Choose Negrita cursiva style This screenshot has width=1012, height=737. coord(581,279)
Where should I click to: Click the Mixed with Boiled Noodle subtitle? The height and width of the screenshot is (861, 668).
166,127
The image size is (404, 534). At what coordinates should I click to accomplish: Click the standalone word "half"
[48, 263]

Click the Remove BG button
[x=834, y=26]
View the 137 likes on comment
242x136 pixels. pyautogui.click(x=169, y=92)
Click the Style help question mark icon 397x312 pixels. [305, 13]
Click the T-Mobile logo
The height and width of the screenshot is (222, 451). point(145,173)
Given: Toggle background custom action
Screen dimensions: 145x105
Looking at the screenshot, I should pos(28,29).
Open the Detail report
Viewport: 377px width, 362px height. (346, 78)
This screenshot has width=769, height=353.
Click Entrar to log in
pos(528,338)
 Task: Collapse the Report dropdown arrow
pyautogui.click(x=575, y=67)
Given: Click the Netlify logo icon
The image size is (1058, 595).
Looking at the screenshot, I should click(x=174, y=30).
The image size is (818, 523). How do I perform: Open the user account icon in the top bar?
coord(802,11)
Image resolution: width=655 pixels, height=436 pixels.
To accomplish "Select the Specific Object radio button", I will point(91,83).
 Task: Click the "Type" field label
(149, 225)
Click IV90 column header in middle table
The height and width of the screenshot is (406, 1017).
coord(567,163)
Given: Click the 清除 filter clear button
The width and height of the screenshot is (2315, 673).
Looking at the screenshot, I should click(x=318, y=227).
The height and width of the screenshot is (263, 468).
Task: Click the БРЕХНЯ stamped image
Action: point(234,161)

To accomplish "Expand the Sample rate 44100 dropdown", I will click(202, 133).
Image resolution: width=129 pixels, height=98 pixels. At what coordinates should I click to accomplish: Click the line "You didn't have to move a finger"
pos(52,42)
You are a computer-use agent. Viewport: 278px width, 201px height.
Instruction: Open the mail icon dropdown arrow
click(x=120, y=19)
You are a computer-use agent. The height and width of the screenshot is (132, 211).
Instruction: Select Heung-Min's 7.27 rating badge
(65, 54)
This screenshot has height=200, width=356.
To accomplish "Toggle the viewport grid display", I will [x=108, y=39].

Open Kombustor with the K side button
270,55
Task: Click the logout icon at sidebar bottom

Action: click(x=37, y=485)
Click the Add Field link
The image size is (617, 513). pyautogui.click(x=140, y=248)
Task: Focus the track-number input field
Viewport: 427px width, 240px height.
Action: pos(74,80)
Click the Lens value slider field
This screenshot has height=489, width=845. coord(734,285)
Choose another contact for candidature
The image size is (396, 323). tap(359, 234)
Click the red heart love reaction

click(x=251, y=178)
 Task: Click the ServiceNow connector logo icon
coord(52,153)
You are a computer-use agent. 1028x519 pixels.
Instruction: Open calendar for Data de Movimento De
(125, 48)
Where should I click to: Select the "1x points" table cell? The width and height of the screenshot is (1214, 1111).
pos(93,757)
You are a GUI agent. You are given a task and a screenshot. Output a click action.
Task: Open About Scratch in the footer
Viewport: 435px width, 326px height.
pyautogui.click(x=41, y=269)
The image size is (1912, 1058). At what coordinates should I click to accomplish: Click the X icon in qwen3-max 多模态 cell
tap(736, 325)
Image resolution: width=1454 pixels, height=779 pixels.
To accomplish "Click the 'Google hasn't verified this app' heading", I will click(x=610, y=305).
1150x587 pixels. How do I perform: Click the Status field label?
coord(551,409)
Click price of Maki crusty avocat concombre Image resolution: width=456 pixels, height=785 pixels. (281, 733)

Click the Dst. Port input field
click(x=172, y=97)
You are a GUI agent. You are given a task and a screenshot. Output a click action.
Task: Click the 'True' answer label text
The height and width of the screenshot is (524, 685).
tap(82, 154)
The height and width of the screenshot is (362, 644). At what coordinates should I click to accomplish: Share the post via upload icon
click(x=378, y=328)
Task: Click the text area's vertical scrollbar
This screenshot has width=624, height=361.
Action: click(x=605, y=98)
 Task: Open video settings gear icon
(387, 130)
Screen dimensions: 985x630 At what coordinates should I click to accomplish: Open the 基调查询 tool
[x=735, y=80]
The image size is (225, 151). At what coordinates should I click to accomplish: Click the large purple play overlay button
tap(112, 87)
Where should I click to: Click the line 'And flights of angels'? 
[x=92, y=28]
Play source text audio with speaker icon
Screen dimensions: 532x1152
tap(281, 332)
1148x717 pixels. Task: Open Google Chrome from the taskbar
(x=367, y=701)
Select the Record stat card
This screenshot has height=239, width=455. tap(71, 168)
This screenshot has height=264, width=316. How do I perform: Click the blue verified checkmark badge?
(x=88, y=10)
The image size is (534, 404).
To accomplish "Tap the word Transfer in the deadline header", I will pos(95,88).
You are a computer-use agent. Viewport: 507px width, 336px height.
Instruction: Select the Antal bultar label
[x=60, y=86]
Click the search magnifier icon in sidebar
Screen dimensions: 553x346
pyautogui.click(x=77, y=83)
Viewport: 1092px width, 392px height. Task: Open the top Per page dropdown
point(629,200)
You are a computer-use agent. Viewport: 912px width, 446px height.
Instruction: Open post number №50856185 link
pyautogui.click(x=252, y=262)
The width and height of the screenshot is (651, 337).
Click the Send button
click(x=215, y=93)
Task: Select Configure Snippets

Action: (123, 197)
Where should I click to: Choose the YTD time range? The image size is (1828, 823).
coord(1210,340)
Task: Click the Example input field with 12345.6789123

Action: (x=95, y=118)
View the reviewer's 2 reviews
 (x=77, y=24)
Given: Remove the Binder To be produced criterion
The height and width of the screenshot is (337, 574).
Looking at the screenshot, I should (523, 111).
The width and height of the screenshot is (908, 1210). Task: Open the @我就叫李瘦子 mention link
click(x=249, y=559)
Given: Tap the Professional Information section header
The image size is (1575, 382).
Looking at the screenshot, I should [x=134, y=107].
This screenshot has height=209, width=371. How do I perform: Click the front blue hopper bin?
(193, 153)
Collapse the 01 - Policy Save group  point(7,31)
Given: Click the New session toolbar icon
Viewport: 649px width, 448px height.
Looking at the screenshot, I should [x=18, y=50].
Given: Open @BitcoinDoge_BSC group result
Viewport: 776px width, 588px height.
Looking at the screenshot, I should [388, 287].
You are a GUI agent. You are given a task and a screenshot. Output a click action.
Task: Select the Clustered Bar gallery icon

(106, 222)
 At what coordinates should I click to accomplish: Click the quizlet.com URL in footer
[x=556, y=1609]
-------------------------
Check each line of the data above for the string "agent", and copy the ones that have it.

You are a computer-use agent. Viewport: 278px width, 201px height.
You are a computer-use agent. The height and width of the screenshot is (132, 211).
You are a computer-use agent. 1028x519 pixels.
You are a GUI agent. You are given a task and a screenshot. Output a click action.
You are a GUI agent. You are given a task and a screenshot. Output a click action.
You are a computer-use agent. Viewport: 507px width, 336px height.
You are a computer-use agent. Viewport: 912px width, 446px height.
You are a GUI agent. You are given a task and a screenshot. Output a click action.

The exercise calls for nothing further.